As technological advances, consolidation and partnerships allow operators to drill longer laterals, more time must be spent pumping, setting and removing plugs. Reaching the final plugs in particularly long laterals may require larger coiled tubing units or workover rigs, which can increase costs significantly, says David Christmas, chief executive officer of Stage Completions.

Traditional ball drop sleeves can eliminate the time and equipment associated with plugs, but because the seats that catch each ball get progressively smaller toward the toe, they still need to be removed to free space for production equipment, Christmas continues. To eliminate the need for intervention, he recommends a collet-based completion system.

The collets used in Stage Completions’ interventionless completion system contain patterns on their exterior that allow them to open a specific sleeve (or for limited entry designs, a group of sleeves). Because the collets are thin, they barely restrict movement through the tubing, which usually eliminates the need to mill them out before putting the well on production. Coupled with other efficiency gains, Stage Completions says this helps crews complete wells faster.

Like ball drop sleeves, this system relies on dissolvable balls to isolate each stage from the lower portions of the well. However, instead of opening sleeves by placing balls into seats of the appropriate size, this system uses collets that all have the same inner diameter.

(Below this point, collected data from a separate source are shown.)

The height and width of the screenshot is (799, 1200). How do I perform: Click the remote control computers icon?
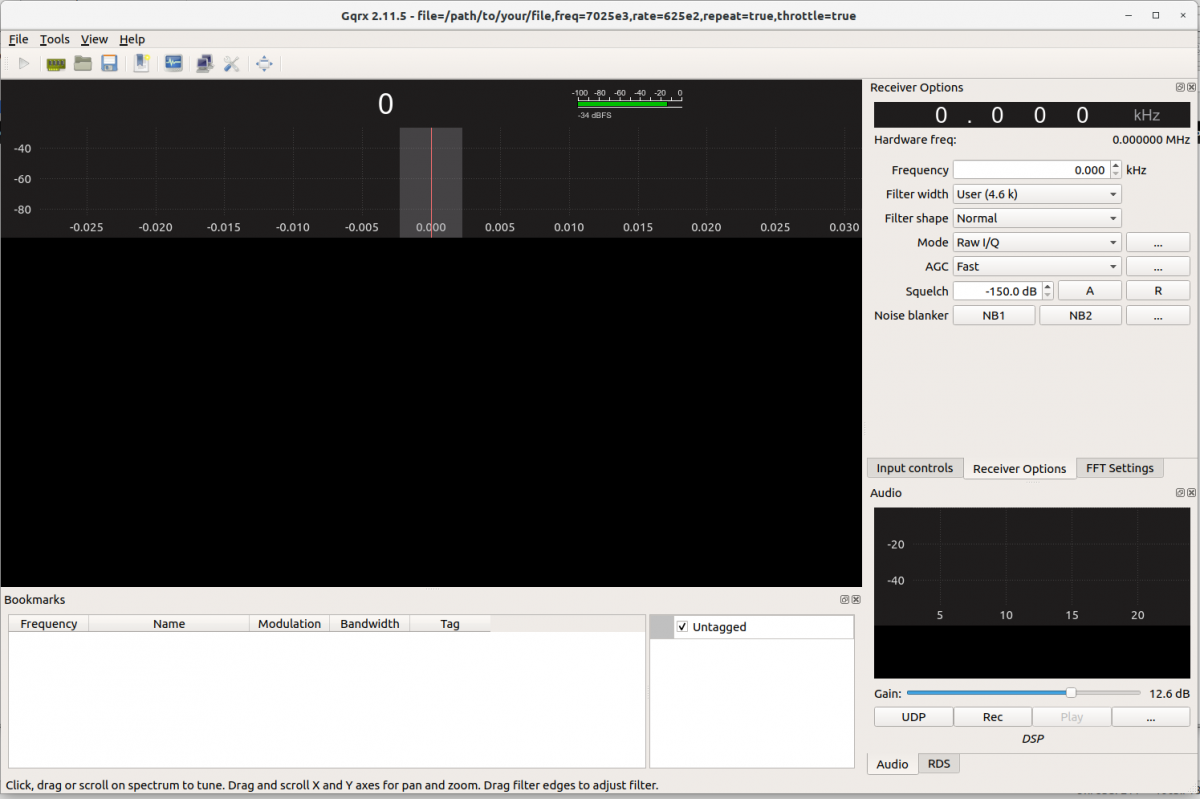point(204,64)
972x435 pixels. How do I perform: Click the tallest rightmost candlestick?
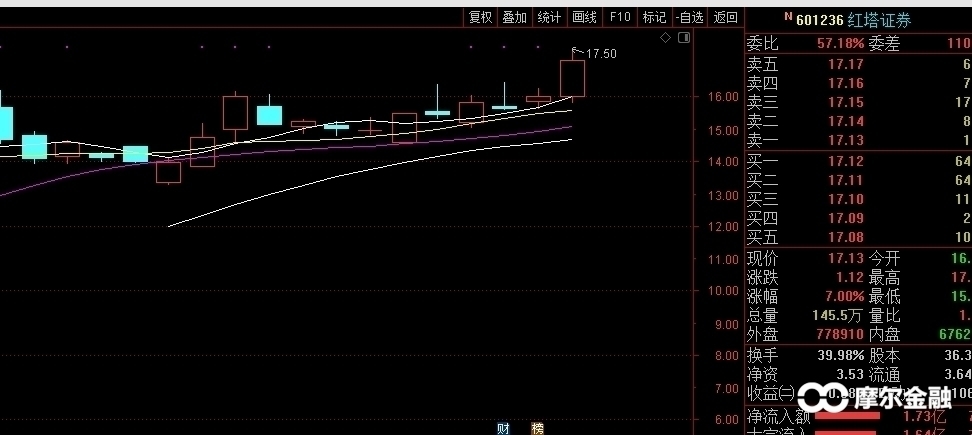pyautogui.click(x=572, y=78)
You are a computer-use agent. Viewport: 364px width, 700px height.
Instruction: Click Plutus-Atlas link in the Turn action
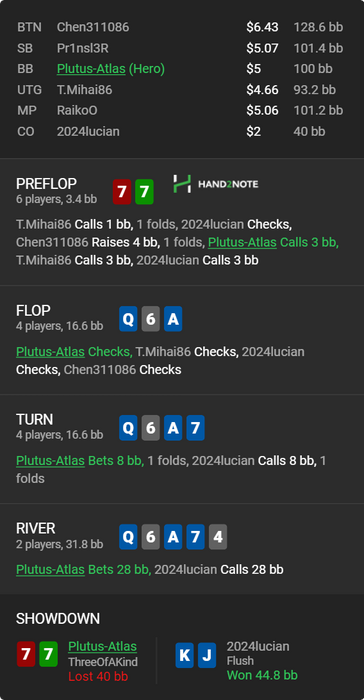[50, 460]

“Think of a collet as a thin cylinder with grooves cut into it that create a unique profile on the outside. This profile acts like a key for the valve it is supposed to open,” Christmas describes. “As the collet moves through the tubing, the exterior flexes in and out, pushing against the tubing until it reaches the valve with the matching pattern. At that point, it locks in place and opens the valve so pumping can begin.”

Once that stage finishes, the crew can initiate the flush and launch the next collet. “By the time the flush is done, the next valve will be open and the pumps can begin fracturing the next stage,” he says. “There is no need to stop pumping between stages.”

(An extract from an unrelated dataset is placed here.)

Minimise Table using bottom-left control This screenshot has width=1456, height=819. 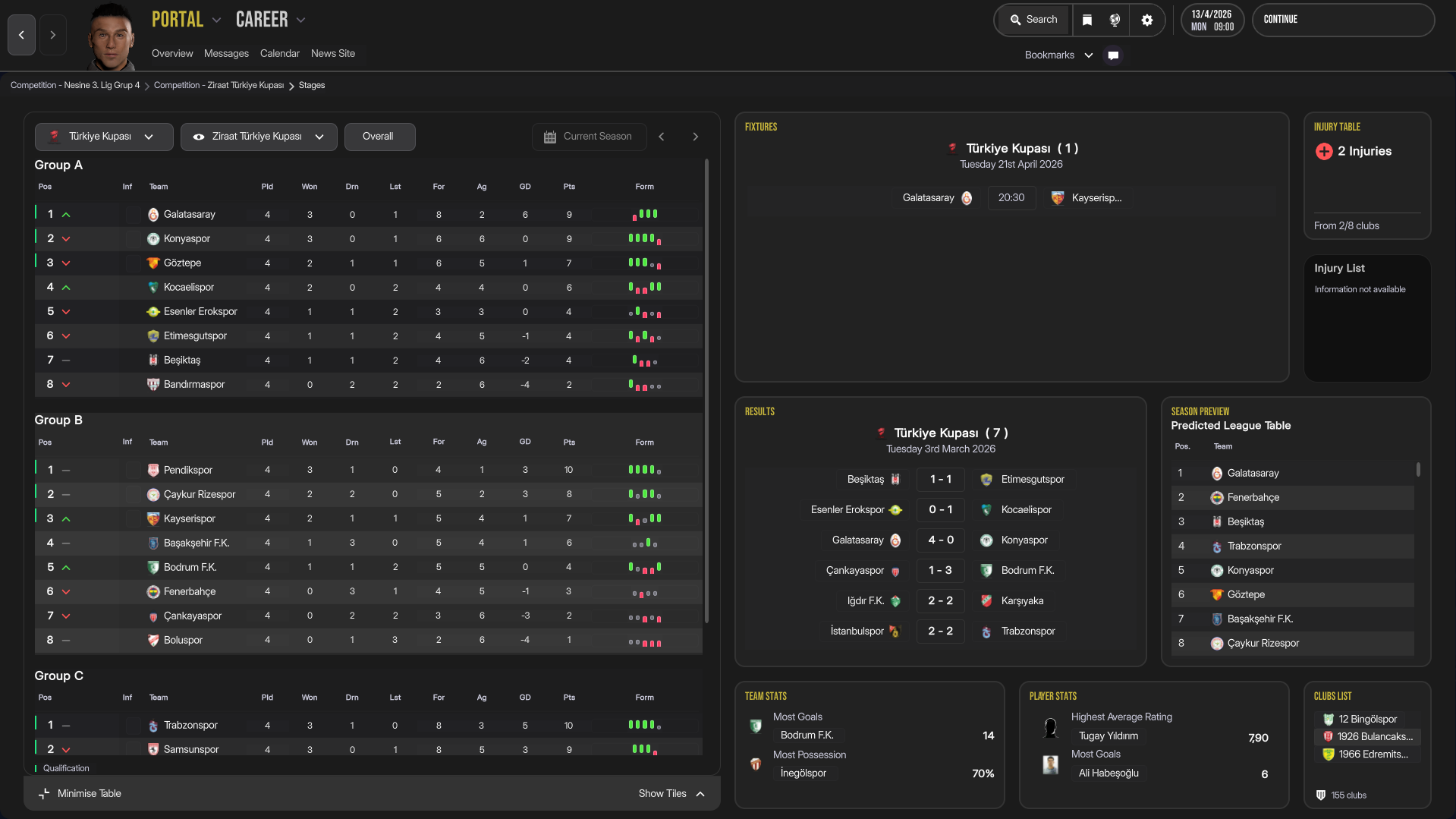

According to Christmas, that efficiency adds up. “In the Permian Basin, we can increase the average number of stages a day for a single well from 10 to 32,” he illustrates.

Reliability

Since the technology’s first deployment in 2016, more than 11,000 collets have been placed down hole, Christmas says. “For the past few years, the reliability has been nigh on 100%,” he reports. “The system is entirely mechanical rather than electronic, so it is less sensitive to temperatures or other issues that compromised some of the earlier sliding sleeves.”

Christmas adds that the dissolvable balls have been fully tested and work in all types of fluids.

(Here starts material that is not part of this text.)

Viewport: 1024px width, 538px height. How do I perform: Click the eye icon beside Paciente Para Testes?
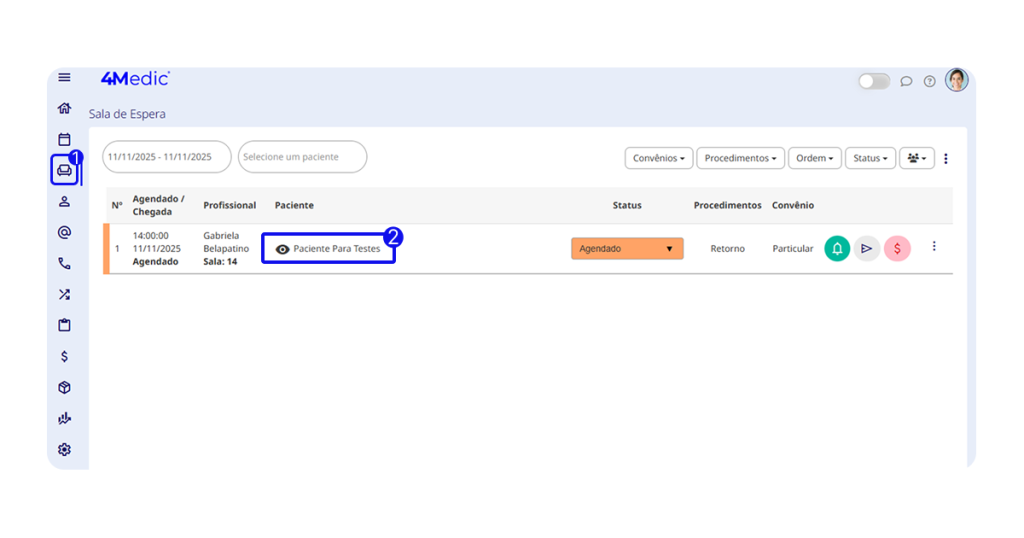(282, 249)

The collet-matching sleeves cost more than the bare pipe used in plug and perf completions, Christmas notes. However, because they eliminate the need to pump plugs and guns down hole, as well as to mill out the plugs, he says they can take away the need to bring coiled tubing or wireline units on site. Moreover, he adds, the speedy process entails pumping less water and therefore fewer pumps on location.

“In many applications, the cost reductions associated with efficiency, less equipment and lower water consumption make the total cost comparable to that for a plug and perf completion,” he says. “In other applications, operators may rely on plug and perf toward the heel but use the interventionless system toward the toe, where it is particularly valuable.”

Because they reduce equipment needs, Christmas says interventionless systems can be attractive in areas with rugged terrain and small pads, such as the Rocky Mountains or the Marcellus and Utica. He adds that the systems excel in remote or international locations where it is difficult to get equipment, people or water.

While most operators initially use collet-based systems to replicate proven limited entry completion design, they often experiment with tighter spacing as they get accustomed to the technology, Christmas mentions. “Some of our customers favor single-point-of-entry designs that allow them to control exactly where the slurry and proppant go,” he says. “We have seen cases in the Permian where this approach delivered higher initial production and increased the wells’ estimated ultimate recovery 11%.”